**RECORDS SUPPLIED**

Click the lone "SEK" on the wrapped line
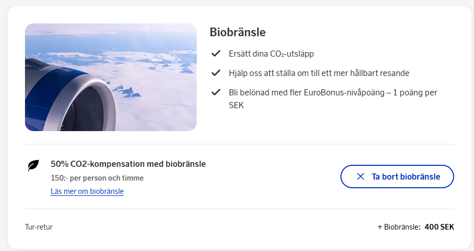 pyautogui.click(x=236, y=106)
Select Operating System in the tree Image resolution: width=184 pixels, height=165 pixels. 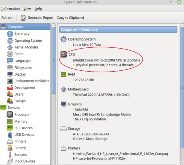point(28,41)
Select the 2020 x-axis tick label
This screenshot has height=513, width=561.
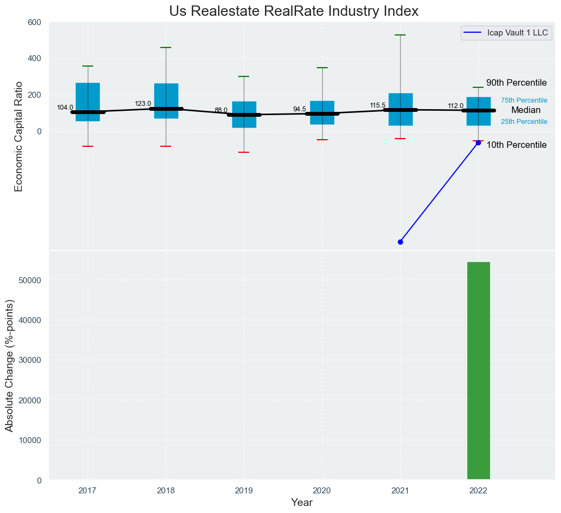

**EXERCISE INSTRUCTIONS**
Only the lines from the one containing "Select the 2020 x-axis tick label" through the last line of the entries should be transcribed, exactly and with no pictures.

**FINISHED EXERCISE**
Select the 2020 x-axis tick label
This screenshot has height=513, width=561.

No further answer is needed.